Stories of Things - The Missing Christmas

Yesterday was Christmas. It was a beautiful morning with my little family. My girls go to their dad’s house each year on Christmas day around 11 am after we’ve had our Christmas morning together, and they stay for a few days. After I drop the girls off it’s just Ken and me with our two kitty-boys, Rocky and Adrian. I was feeling very under the weather, so we took the afternoon easy, I spent most of it in bed flipping through movies and thinking about what I’d write for my “Stories of Things” post which I ended up not posting, partially because I got lost.

DATASET ENTRIES -
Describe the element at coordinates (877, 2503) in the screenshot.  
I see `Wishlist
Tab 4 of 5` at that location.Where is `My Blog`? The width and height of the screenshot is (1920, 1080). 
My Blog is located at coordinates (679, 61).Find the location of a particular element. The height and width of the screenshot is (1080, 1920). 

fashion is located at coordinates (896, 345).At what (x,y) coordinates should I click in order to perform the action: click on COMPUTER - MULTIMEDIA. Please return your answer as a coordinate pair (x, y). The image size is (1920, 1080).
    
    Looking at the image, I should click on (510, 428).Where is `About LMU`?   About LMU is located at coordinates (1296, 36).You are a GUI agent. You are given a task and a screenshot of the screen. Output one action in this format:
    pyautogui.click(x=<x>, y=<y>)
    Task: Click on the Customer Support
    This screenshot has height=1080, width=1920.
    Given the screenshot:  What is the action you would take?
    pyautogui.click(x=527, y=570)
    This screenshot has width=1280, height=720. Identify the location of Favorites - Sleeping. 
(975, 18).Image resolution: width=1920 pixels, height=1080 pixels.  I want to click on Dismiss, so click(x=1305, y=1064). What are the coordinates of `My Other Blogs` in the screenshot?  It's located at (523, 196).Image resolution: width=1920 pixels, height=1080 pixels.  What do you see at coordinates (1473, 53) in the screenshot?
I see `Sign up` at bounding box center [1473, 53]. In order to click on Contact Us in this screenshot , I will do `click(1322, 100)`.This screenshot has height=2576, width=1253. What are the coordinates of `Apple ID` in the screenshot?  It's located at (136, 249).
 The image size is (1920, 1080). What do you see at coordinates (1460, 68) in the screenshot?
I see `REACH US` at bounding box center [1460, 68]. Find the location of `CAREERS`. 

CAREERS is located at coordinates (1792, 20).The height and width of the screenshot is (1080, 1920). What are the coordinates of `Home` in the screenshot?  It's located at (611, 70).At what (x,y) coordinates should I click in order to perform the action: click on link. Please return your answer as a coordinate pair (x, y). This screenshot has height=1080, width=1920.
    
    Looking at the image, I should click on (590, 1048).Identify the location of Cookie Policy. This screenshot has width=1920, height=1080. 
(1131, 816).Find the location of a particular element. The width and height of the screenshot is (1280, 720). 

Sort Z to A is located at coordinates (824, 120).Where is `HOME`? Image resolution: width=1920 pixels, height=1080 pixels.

ACTIONS TO TAKE -
**1.** Please update the part of the Missing Christmas post that begins at "Yesterday was Christmas." and stops after "I got lost.", putting "cats" in place of "kitty-boys".
**2.** Write the next part of the Missing Christmas post, picking up right after its last sentence.

ANSWERS PER TASK -
**1.**
Yesterday was Christmas. It was a beautiful morning with my little family. My girls go to their dad’s house each year on Christmas day around 11 am after we’ve had our Christmas morning together, and they stay for a few days. After I drop the girls off it’s just Ken and me with our two cats, Rocky and Adrian. I was feeling very under the weather, so we took the afternoon easy, I spent most of it in bed flipping through movies and thinking about what I’d write for my “Stories of Things” post which I ended up not posting, partially because I got lost.

**2.**
My “Stories of Things” challenge has had me thinking a fair amount about the memories and value that can be placed in everyday objects. All in all, the objects bear no value beyond that we place in them. I’ve had a fantastic journey this month recalling moments, interactions, people, and feelings triggered by various pieces scattered throughout my home. Yesterday, my mind started walking through memories of Christmases past, when I realized I could not locate a very specific Christmas memory. Perhaps it’s some sort of automated trauma control, I don’t know. I was trying to remember the last Christmas I had with my brother. He passed away on Feb 6, 1987. He was 15, I was 11, my sister was 7. Our family was always quite close. I know we were always together on Christmas, so Christmas of 1986 would have been no different. I know we were in our home in Panaca, NV. It’s possible it was our first Christmas in that home. Could it have been our second? I remember a lot surrounding that time, but for some reason, Christmas of 1986 is completely missing from my mind. Usually, I can remember a gift I gave or received, and that would trigger a flood of surrounding memories. I can remember the year after fairly well, and most after that. I can remember Christmases before. I’ve gone through a stack of photo books I borrowed from my sister a couple months ago. She lives near now though, I’ve not had a chance to ask her if she can remember anything from this Christmas that is missing from my brain. I find it so strange that I cannot recall one single moment from that particular Christmas.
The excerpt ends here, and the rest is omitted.